*** PROVIDED DATA Section Begins ***

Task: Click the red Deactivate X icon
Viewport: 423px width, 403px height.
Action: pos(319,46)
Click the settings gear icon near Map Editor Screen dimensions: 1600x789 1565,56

*** PROVIDED DATA Section Ends ***
*** PROVIDED DATA Section Begins ***

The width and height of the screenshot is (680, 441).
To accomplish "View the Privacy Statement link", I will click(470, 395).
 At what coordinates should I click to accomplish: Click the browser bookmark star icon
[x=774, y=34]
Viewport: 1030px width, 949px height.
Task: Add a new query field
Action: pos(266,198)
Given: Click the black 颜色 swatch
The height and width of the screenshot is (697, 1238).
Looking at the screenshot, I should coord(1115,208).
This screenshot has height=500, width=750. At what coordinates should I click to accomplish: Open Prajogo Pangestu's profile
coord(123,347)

*** PROVIDED DATA Section Ends ***

- TASK BRIEF
Keeping every character as it is, restate the lines above that run from the line with "Task: Click the red Deactivate X icon" through the line with "Click the settings", both included, and nothing else.

- EXERCISE ANSWER
Task: Click the red Deactivate X icon
Viewport: 423px width, 403px height.
Action: pos(319,46)
Click the settings gear icon near Map Editor Screen dimensions: 1600x789 1565,56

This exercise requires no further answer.